Alors, vous n’applaudissez pas ?
Outre que cette phrase est historiquement inepte (ce n’est évidemment
pas Staline qui a “inventé” le fascisme, ni la dangerosité du
nationalisme d’extrême-droite), son objectif reste le même : encenser et
banaliser les fachos (…que nous sommes même au passage invités à
“applaudir” !).
Par un retournement très orwellien, auquel Onfray a en outre
l’outrecuidance de se référer, alors qu’Orwell a combattu les fascistes
les armes à la main, voilà donc l’extrême-droite repeinte en pacifiques
bisounours “… sans coups d’état, sans casques, sans treillis, sans
rangers, sans armes, sans putsch, sans blindés, sans militaires, sans
prisons” (sic), et la gauche, symétriquement renvoyée “aux barbelés et aux miradors“, et même, allons-y Lisette, au “terrorisme” : “Un peu de terrorisme”, voilà ce qui, peu ou prou, anime la gauche qui regarde vers Hégel & Marx, NUPES comprise bien sûr” (ibidem, p. 52).
Bien sûr, bien sûr. Est-ce que quelqu’un pourrait apporter sa tisane à
Michel, je crois qu’il est en train de nous faire un troisième AVC ?
Que retenir de tout ce brouet idéologique ?
Qu’Onfray est désormais devenu le sniper sans foi ni loi de tout ce qui
porte l’étiquette France Insoumise ou NUPES (et donc de tout ce qui
pourrait un jour conduire la gauche à la victoire).
Qu’Onfray se verrait sans doute bien, en gages de ses services, Ministre
de Quelque Chose dans un gouvernement mariniste et “souverainiste”.

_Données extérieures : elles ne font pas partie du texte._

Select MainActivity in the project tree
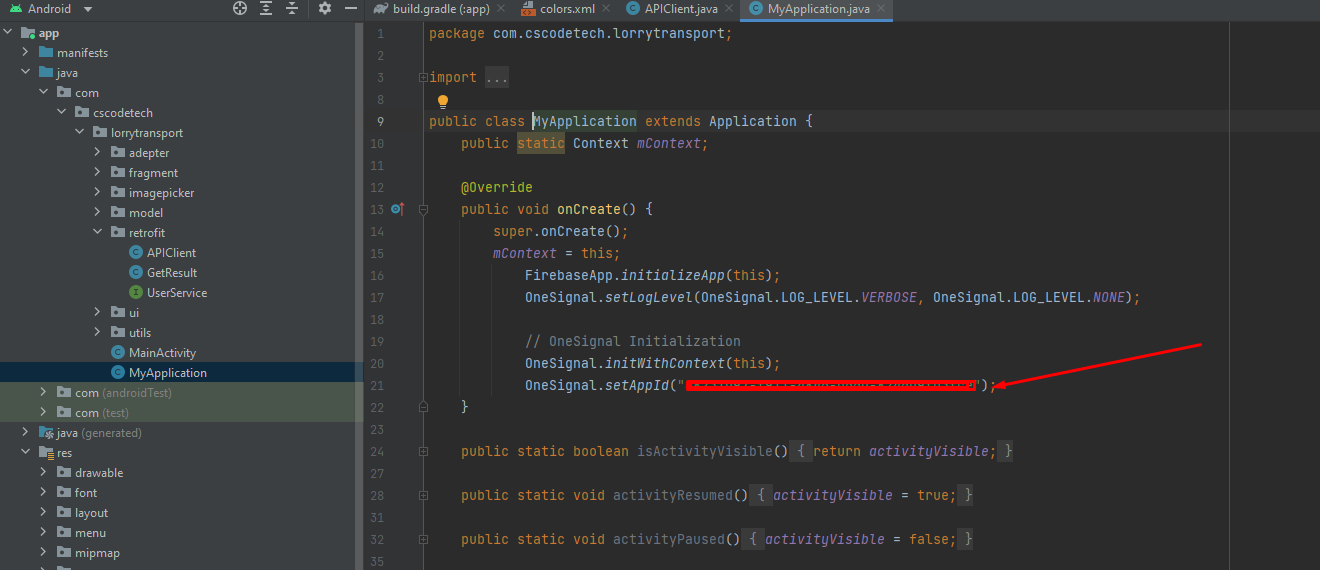pyautogui.click(x=162, y=353)
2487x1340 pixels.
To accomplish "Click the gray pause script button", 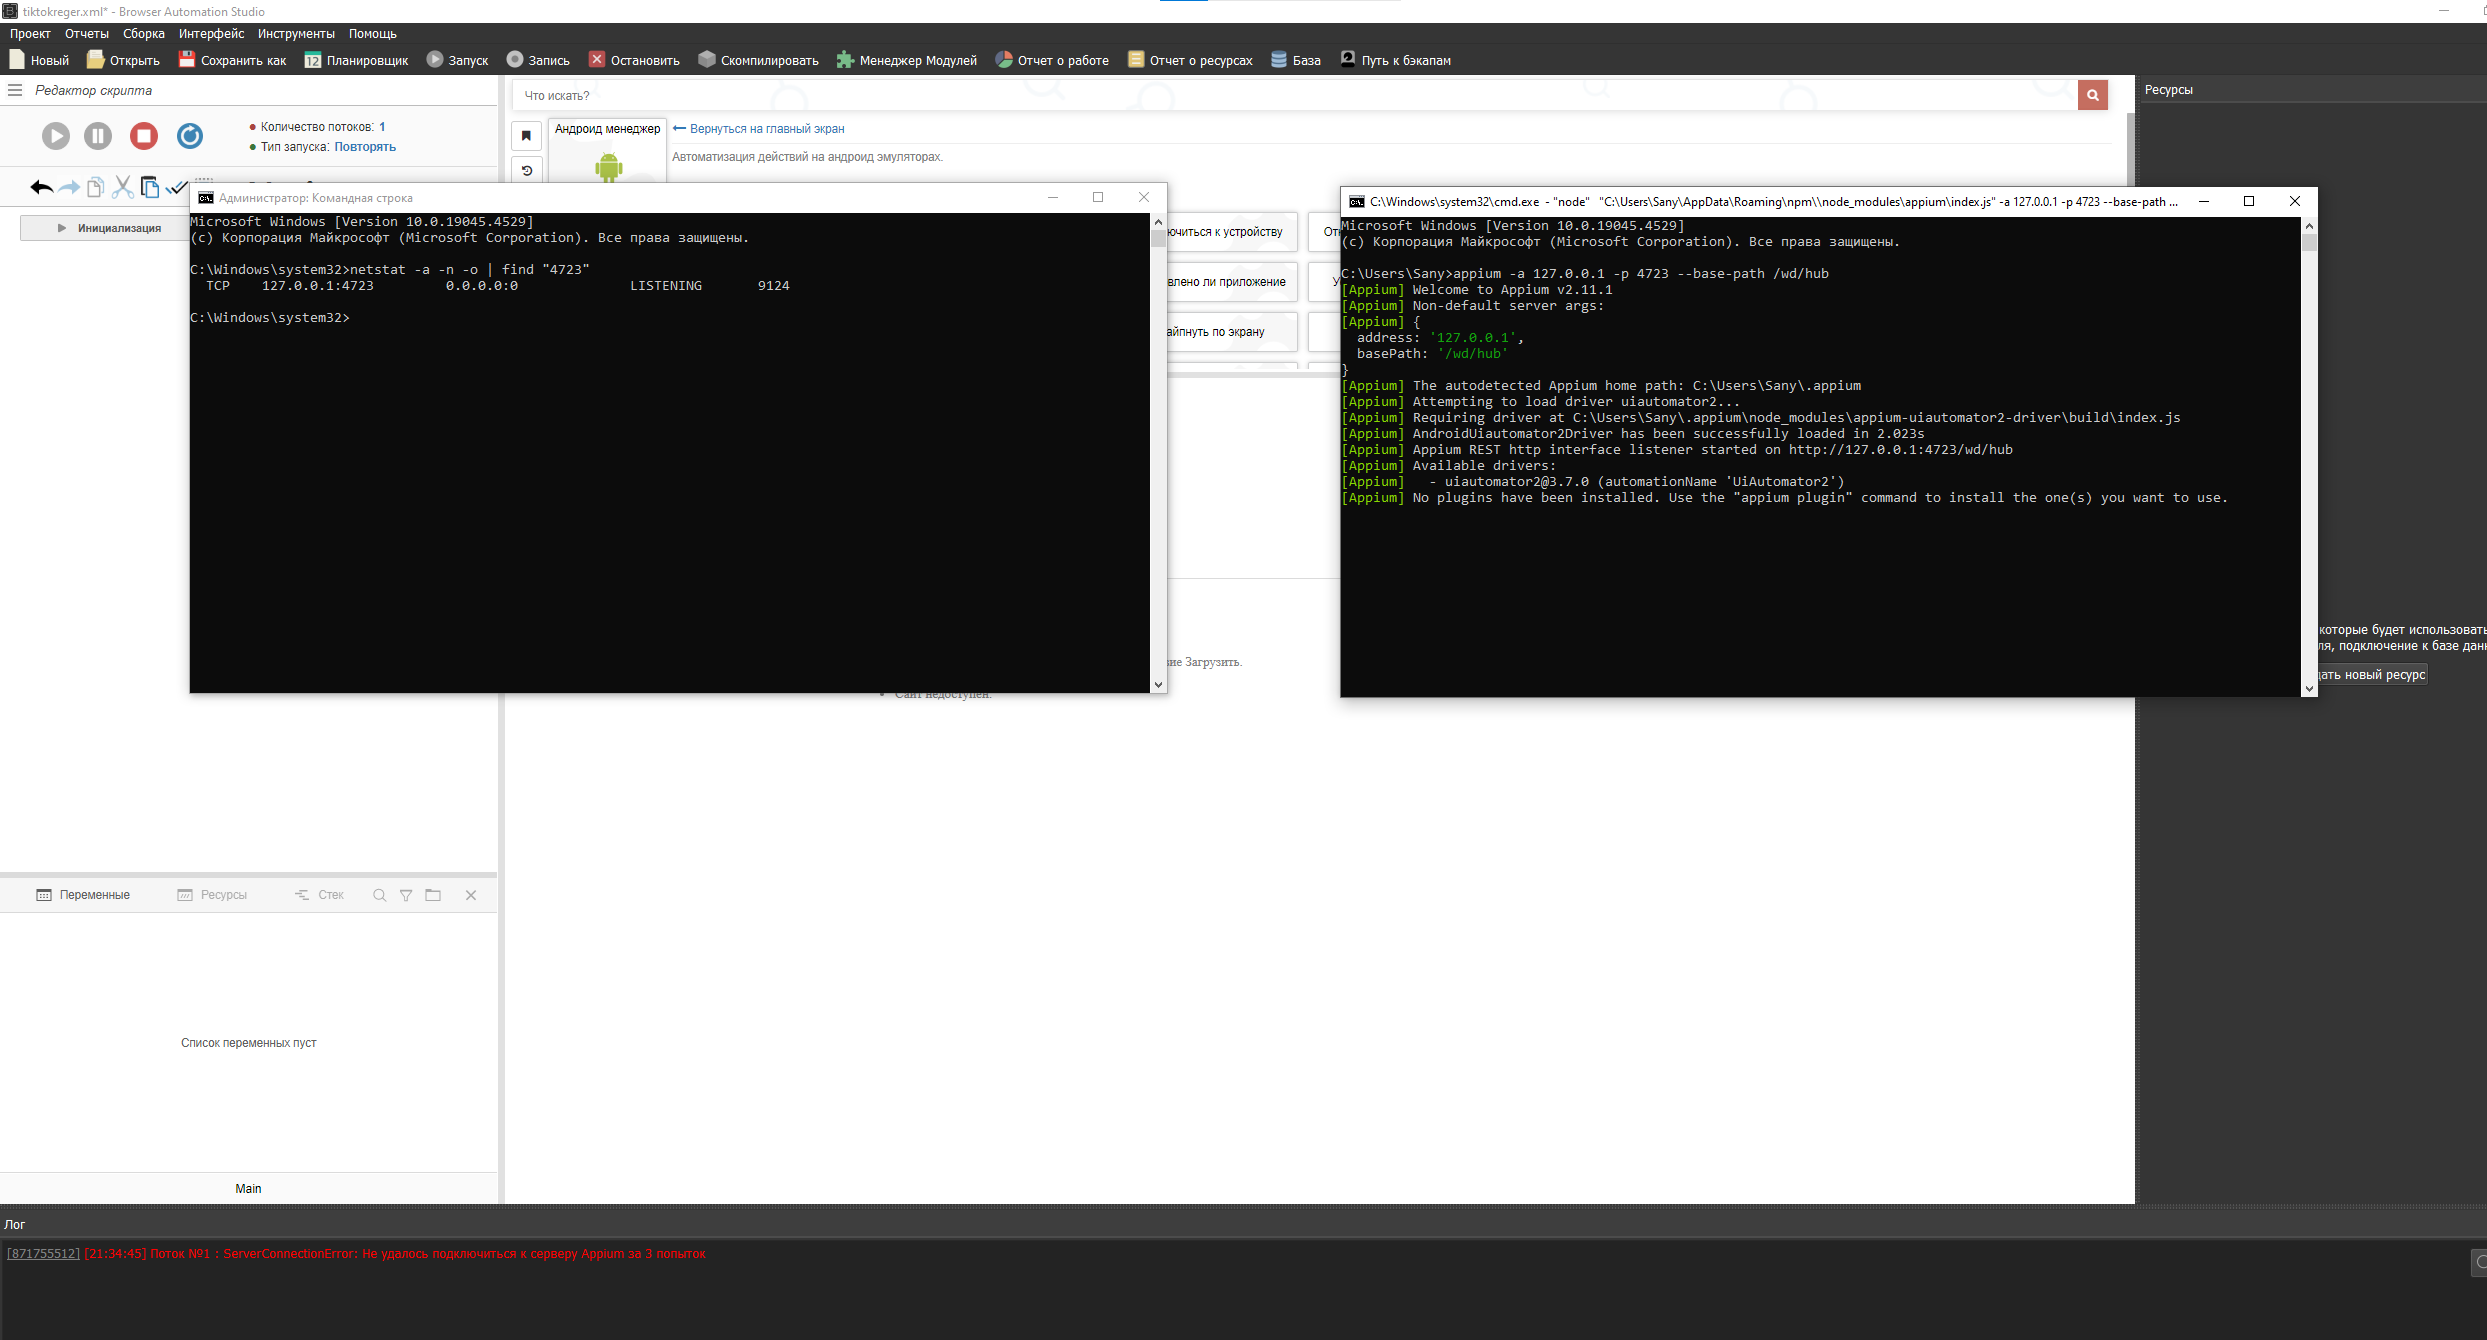I will 98,136.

“Voilà qui n’est ni rouge, ni brun, mais tricolore”
concluait-il dans l’éditorial du numéro 2 de “Front populaire”.
Tricolore, oui, oui : comme la petite flamme du Rassemblement National.

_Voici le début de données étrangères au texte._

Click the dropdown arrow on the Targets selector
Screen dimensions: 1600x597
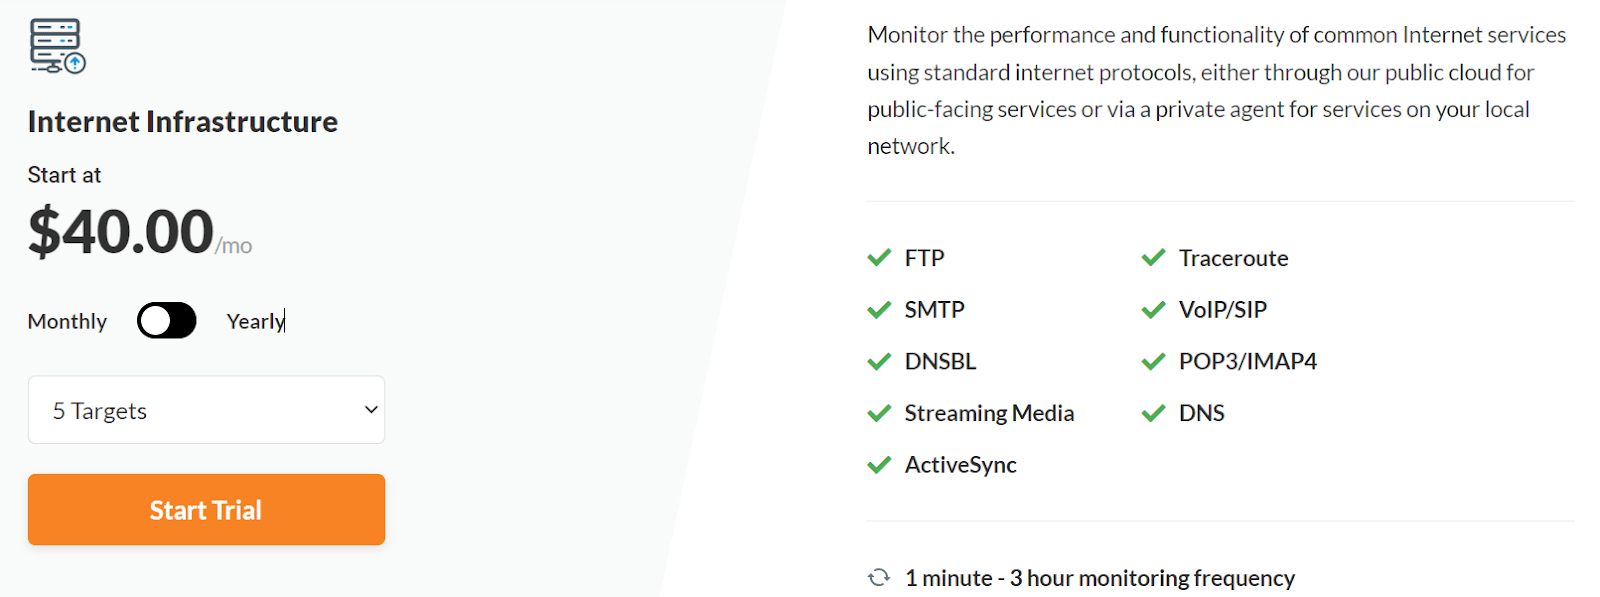[x=371, y=410]
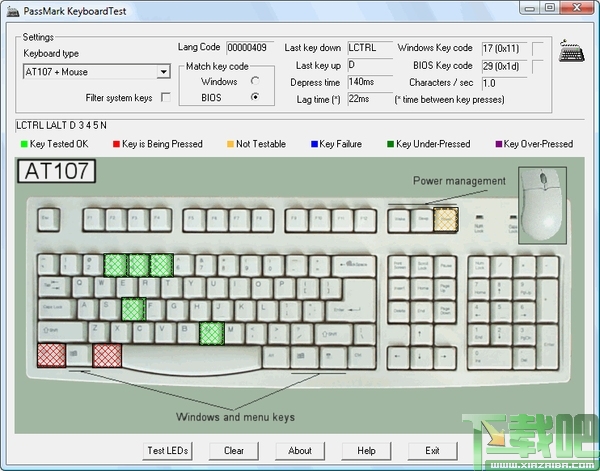This screenshot has height=471, width=600.
Task: Click the Help button
Action: [366, 451]
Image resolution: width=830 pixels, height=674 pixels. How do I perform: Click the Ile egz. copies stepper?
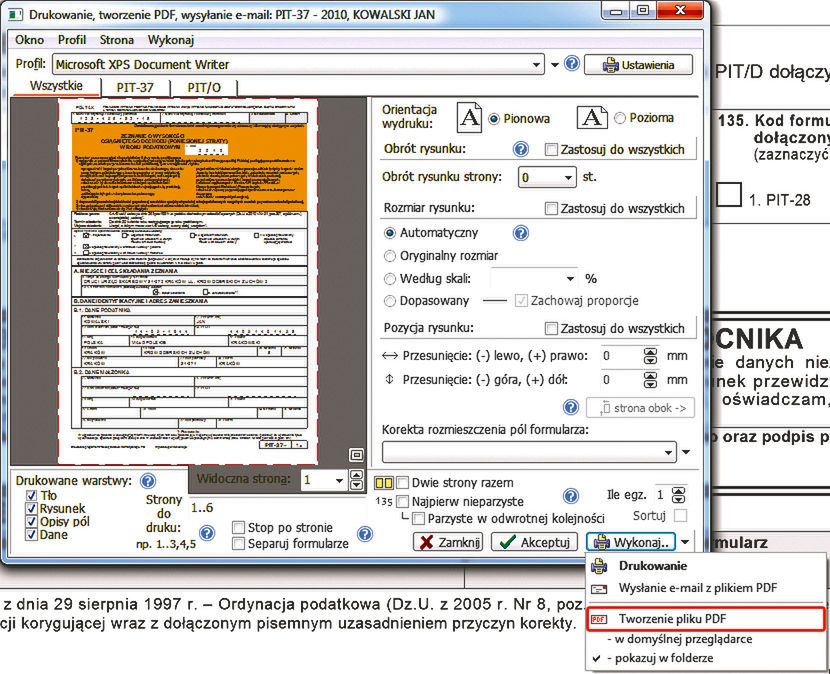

Claude Semal, le 15 février 2023.
Publication originale : L'asymptomatique
(1) Michel Onfray, qui revendique un infar et deux AVC, a perdu son
épouse en 2013. C’est pure méchanceté de ma part d’y voir un quelconque
rapport avec l’actuel contenu de sa production intellectuelle (mais il
faut bien trouver une cause biologique à cette hallucinante dérive).

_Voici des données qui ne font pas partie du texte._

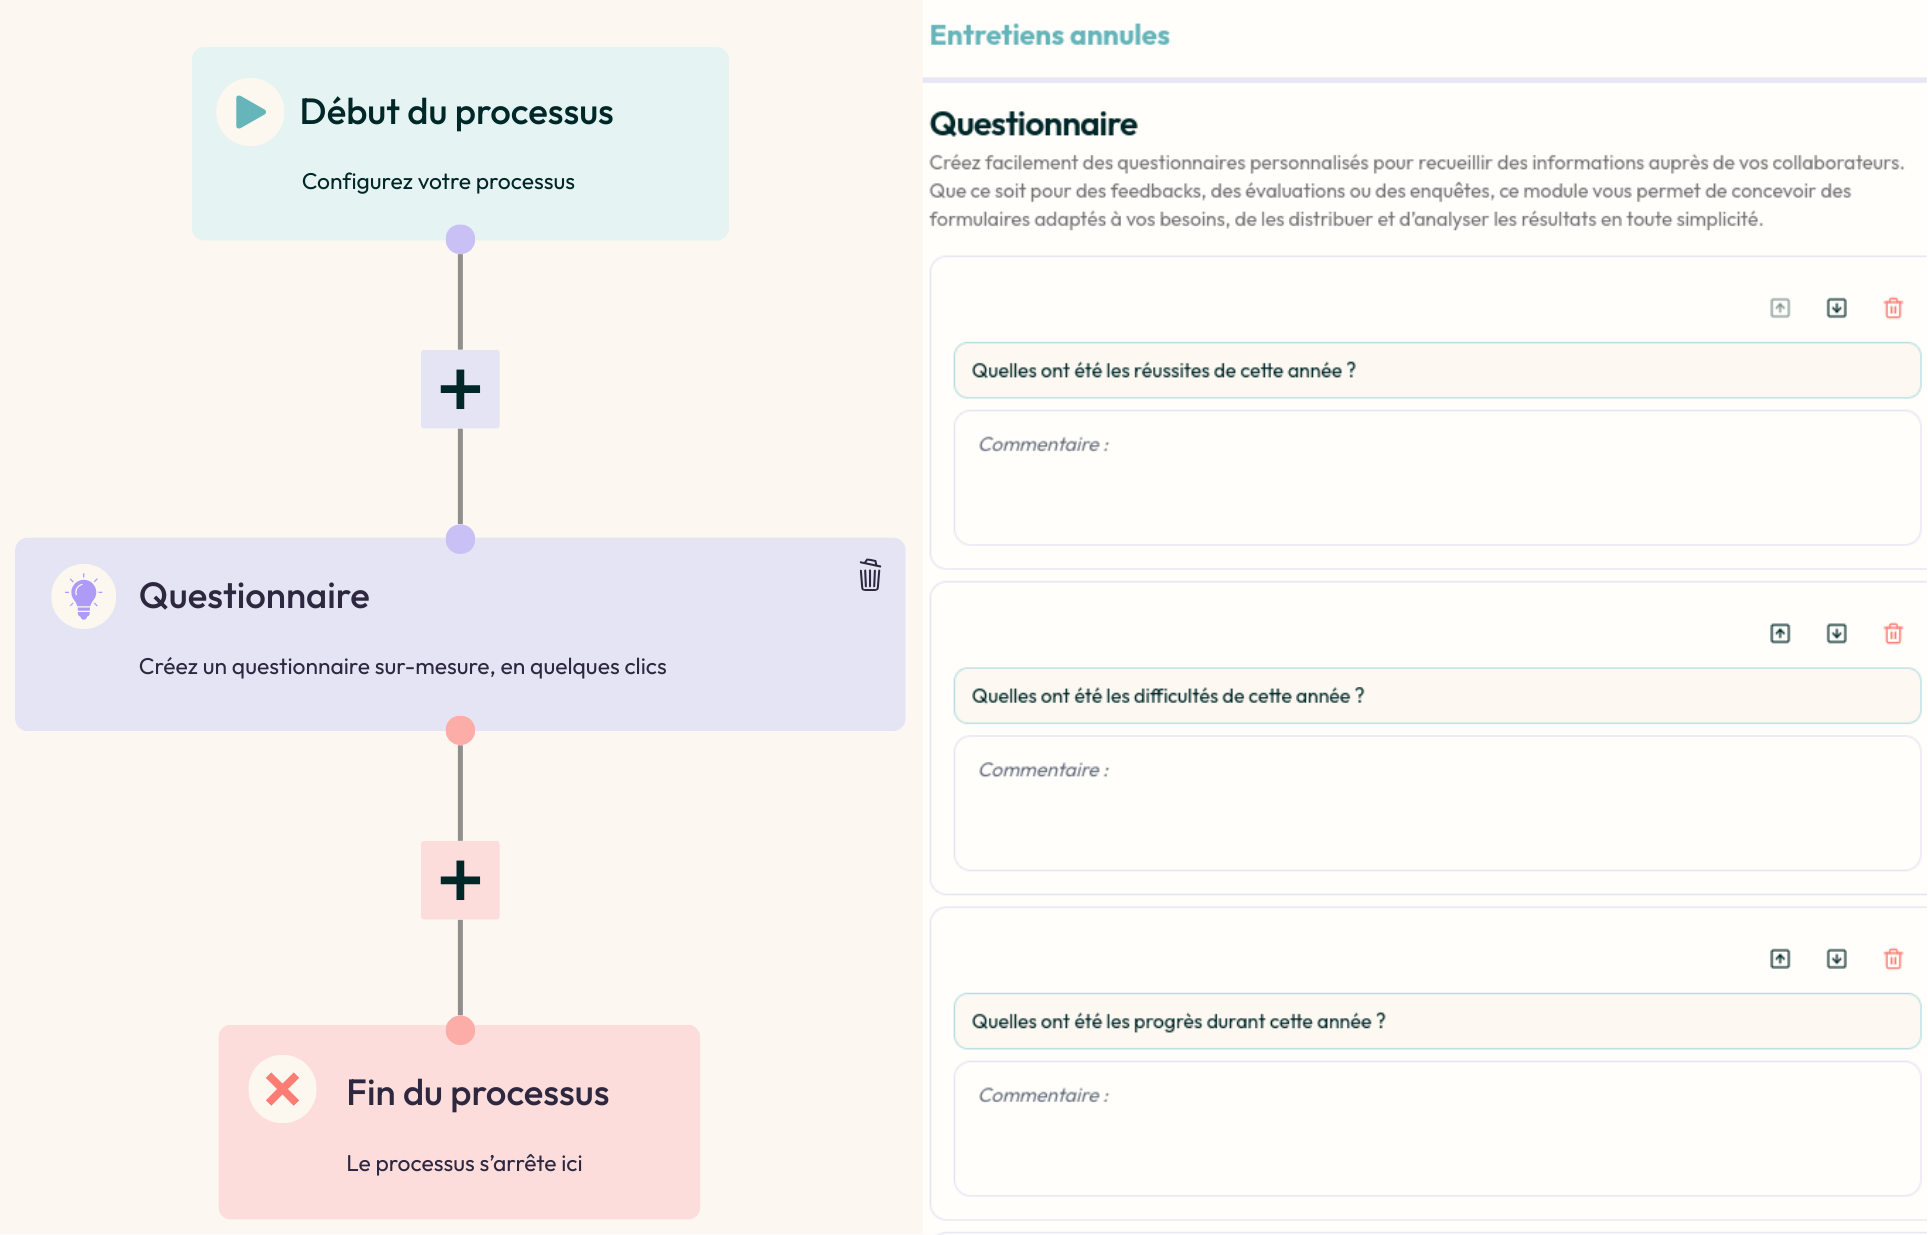Move the réussites question up
Viewport: 1928px width, 1235px height.
tap(1779, 308)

(2) En 2012, quand il fallait choisir entre Sarkozy, Hollande et le
candidat du Front de Gauche, il appelle explicitement à voter blanc dans
une tribune du Nouvel Obs.
(3) C’est de ma part une boutade, mais la journaliste politique de
France 2, par ailleurs épouse d’un journaliste du Figaro, n’a jamais
réussi à cacher la profonde aversion de classe que lui inspire
Mélenchon. Face à lui, sa petite moue parfumée de mépris est un bonheur
toujours renouvelé.
(4) Entre mille exemple, chez Bourdin, sur BFMTV, le 16 sept 2020 : “Jean-Luc Mélenchon est dégagiste, il devrait appliquer cette théorie à lui-même” (Michel Onfray).
(5) Front Populaire n° 11, p. 45 et suivantes, “la gauche des barbelés fédérée par la NUPES“.
(6) La “trans” phobie, comme la détestation des protéines végétales,
sont de plus en plus souvent deux marqueurs de l’extrême-droite.